Text segment.

====================

Prove Inequality with Mean Value Theorem: |\sin a - \sin b| \leq |a - b|

[endeavor]

Use the Mean Value Theorem to prove the inequality
$$|\sin a - \sin b| \leq |a - b|$$ for all a and b.

I know by the Mean Value Theorem, I can say:
$$\sin a - \sin b = \cos c(a - b)$$

I've been trying to figure it out for awhile, but could not, so I peeked at my solution's manual. They assumed b < a, and said
$$|\sin a - \sin b| \leq |\cos c||b - a| \leq |a - b|$$

how did they arrive at this?

 

[Galileo]

What can you say about the bounds of $|\cos c|$?

 

[HallsofIvy]

Are you aware that $-1\le cos(x)\le 1$?

 

[endeavor]

Yes, but wouldn't that make it:
$$|\sin a - \sin b| \geq |\cos c||b - a|$$ ?
and
$$|\cos c||b - a| \leq |a - b|$$

And doesn't
$$|b - a| = |a - b|$$ ?

 

[devious_]

I think you're getting mixed up. Maybe it will help if you write your equation as:

$$|\sin a - \sin b| = |\cos c||a - b|$$

 

[Benny]

If two numbers are equal then their absolute values are certainly also equal. So

$$\sin \left( a \right) - \sin \left( b \right) = \cos \left( c \right)\left( {a - b} \right)$$

$$\Rightarrow \left| {\sin \left( a \right) - \sin \left( b \right)} \right| = \left| {\cos \left( c \right)} \right|\left| {a - b} \right|$$ (1)

I would say that assuming a < b or vice versa is just to allow you to use the MVT. It makes no difference whether a or b is greater since you are dealing with absolute values. After all, |a| = |-a|.

Anyway once you get to equation (1), all you need has been given to you. If you combine HallsofIvy and Galileo's hints then you should be able to draw the required conclusion.

If you still can't see what they are suggesting then consider the following

2 = 2.
2 < 2(2) = 4
2 < 3(2) = 6.

====================

Supplied records.

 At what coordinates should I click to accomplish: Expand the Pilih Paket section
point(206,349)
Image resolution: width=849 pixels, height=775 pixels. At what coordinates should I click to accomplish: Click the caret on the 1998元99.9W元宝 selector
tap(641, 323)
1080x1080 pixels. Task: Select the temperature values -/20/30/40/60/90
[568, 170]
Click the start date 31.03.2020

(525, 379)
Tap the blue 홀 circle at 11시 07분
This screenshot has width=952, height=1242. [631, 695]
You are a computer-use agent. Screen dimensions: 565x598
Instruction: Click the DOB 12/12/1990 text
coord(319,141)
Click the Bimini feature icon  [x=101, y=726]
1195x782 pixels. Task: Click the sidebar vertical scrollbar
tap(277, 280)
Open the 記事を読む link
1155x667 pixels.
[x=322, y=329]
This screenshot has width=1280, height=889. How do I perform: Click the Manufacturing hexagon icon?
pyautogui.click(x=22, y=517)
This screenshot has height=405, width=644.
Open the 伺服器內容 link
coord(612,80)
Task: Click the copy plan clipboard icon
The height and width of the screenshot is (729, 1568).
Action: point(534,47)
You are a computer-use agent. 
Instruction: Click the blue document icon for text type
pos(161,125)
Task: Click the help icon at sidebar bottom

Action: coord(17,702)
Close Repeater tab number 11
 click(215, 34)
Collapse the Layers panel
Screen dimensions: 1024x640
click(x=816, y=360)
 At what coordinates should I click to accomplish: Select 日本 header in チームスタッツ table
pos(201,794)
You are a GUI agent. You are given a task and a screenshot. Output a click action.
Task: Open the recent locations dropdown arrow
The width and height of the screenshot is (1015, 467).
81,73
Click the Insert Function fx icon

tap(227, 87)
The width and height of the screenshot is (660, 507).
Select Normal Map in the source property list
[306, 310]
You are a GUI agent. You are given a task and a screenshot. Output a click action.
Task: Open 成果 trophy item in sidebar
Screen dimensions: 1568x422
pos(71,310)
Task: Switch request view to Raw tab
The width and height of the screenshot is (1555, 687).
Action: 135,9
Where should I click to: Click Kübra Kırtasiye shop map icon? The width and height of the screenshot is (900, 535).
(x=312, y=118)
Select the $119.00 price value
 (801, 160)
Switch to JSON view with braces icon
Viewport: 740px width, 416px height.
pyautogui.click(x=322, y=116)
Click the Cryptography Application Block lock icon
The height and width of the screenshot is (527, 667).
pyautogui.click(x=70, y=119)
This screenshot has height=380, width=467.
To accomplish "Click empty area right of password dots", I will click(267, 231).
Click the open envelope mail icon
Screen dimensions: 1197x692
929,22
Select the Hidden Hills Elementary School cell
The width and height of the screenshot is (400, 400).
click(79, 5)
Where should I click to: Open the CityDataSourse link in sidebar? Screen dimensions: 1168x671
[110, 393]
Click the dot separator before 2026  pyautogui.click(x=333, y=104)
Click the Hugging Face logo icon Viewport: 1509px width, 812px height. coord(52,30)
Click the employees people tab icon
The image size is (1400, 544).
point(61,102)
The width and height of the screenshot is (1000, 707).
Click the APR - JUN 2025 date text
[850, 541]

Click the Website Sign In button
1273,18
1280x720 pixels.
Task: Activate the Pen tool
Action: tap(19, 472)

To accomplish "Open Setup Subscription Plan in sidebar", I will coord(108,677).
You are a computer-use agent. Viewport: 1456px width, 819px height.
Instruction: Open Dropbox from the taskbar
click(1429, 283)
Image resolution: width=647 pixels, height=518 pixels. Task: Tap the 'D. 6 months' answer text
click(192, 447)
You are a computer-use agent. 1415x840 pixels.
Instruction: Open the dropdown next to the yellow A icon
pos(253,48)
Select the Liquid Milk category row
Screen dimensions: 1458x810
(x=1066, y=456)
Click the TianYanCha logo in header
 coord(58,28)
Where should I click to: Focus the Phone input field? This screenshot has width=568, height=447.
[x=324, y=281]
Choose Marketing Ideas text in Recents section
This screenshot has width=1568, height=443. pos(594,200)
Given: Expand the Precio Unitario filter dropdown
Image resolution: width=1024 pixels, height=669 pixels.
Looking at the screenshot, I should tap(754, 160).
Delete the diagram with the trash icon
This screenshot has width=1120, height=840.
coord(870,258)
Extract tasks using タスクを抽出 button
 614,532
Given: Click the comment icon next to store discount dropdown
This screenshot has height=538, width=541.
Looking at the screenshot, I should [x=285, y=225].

====================

Given task 1.
Answer these questions about the forum thread on the sine inequality, marking each answer (a), (b), or (c):
(a) What did the solutions manual assume about a and b?
(b) What bounds on cos(x) does HallsofIvy mention?
(c) According to Benny, what is certainly true of the absolute values of two equal numbers?
Given task 2. Rewrite the listing as a numbered list, starting at the line that contains "Choose Marketing Ideas" and ending at the last line of the listing, with blank lines omitted.

Full output 1.
(a) It assumed b < a.
(b) −1 ≤ cos(x) ≤ 1.
(c) Their absolute values are also equal.

Full output 2.
1. Choose Marketing Ideas text in Recents section
2. This screenshot has width=1568, height=443. pos(594,200)
3. Given: Expand the Precio Unitario filter dropdown
4. Image resolution: width=1024 pixels, height=669 pixels.
5. Looking at the screenshot, I should tap(754, 160).
6. Delete the diagram with the trash icon
7. This screenshot has width=1120, height=840.
8. coord(870,258)
9. Extract tasks using タスクを抽出 button
10.  614,532
11. Given: Click the comment icon next to store discount dropdown
12. This screenshot has height=538, width=541.
13. Looking at the screenshot, I should [x=285, y=225].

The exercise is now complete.